The guide details the precise steps for collecting and managing blood, urine, tissue, and other specimens and contains tables that provide detailed information on the use and limitations of tests, organized by type of infections (such as urinary tract or upper respiratory) to help health providers order the best test and collect the appropriate sample. It also includes expanded information on pediatric testing, tests for tick-borne diseases, and information on diagnostic advancements, such as nucleic acid amplification tests that can identify organisms faster and less expensively, the IDSA said.
Melvin P. Weinstein, MD, guide coauthor and chief of infectious diseases at Rutgers Robert Wood Johnson Medical School, said, "Instead of using a shotgun approach and prescribing broad spectrum antibiotics, these new rapid diagnostic tests can help health care providers target the specific organism causing the infection much sooner than traditional microbiologic tests."
Jun 28 IDSA press release
Jun 28 Clin Infect Dis report
Letter from chief medical officer cuts antibiotic prescribing
Originally published by CIDRAP News Jun 25
The Behavioural Economics Team of the Australian Government, in partnership with Australia's Chief Medical Officer (CMO) and the Department of Health, released a new report showing that targeting high-prescribing physicians with a letter from the CMO helped lower the number of antibiotic prescriptions within 6 months.
To conduct the randomized control trial, researchers identified the top 30% antibiotic prescribers by region. The CMO sent letters explaining antimicrobial resistance to one group, no letters to a control group, and letters containing information comparing the physician's prescribing behavior to his or her peers to other groups.
Six months after receiving the letters, doctors who had received a letter that included peer comparisons had reduced their prescribing by 12%.

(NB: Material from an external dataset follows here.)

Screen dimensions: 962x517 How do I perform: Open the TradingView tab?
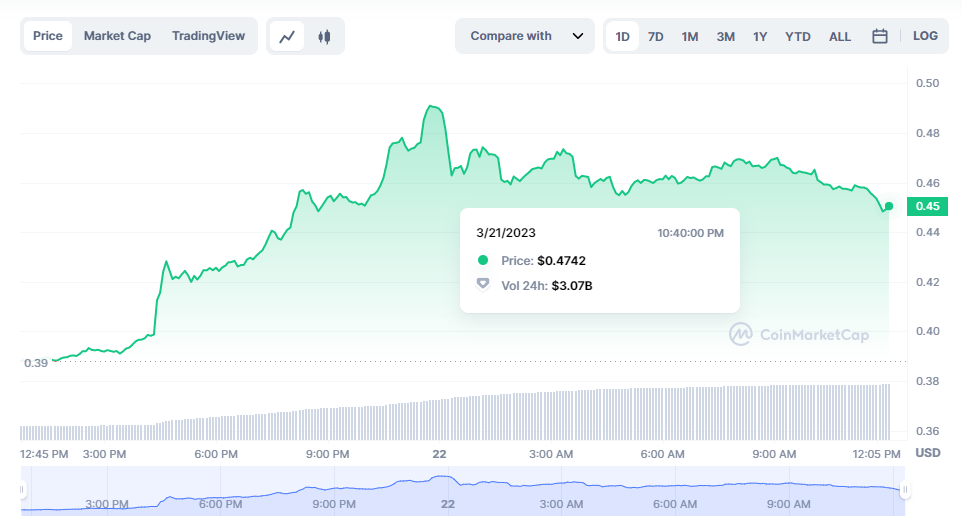coord(208,36)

"Compared to GPs who did not receive a letter, the peer comparison letters resulted in a 9.3 to 12.3 percent reduction in prescription rates over six months. In comparison, the education-only letter reduced antibiotic prescriptions by 3.2 percent over six months," the authors said.
The authors concluded that a peer comparison letter, signed by a respected authority, was an effective way to target antibiotic overuse.
Jun 25 Australian Department of Health report
CMS proposal would halt reporting of hospital infection, other safety issues
Originally published by CIDRAP News Jun 25
A proposed rule from the Centers for Medicare and Medicaid Services (CMS) would halt public disclosure of hospital-associated infections, including those from methicillin-resistant Staphylococcus aureus and Clostridium difficile, and other patient safety problems, a nonprofit group warned in a Jun 12 call to action that urged concerned groups to comment before the rule is finalized and takes effect in November.
The safety data are contained in the Inpatient Quality Reporting Program, established by the George W. Bush administration in 2005, when the CMS Hospital Compare website began disclosing some of the safety measures, according to a Jun 19 USA Today report.
Consumers, businesses, some health providers, and policymakers had pushed for including the information on the website as a part of more transparent system that pays hospitals receiving Medicare payment to report errors, injuries, and infections. The group that sounded alarm about the proposed rule change is Leapfrog Group, a nonprofit hospital rating organization based in Washington, DC.
A CMS official has denied that it was proposing to remove the information from Hospital Compare and emphasized that the changes are open for public comment, the USA Today report said. Though hospitals haven't pushed for the change, the American Hospital Association said that the amount of information required by different federal programs is burdensome and that the change would allow them to focus more on patient safety.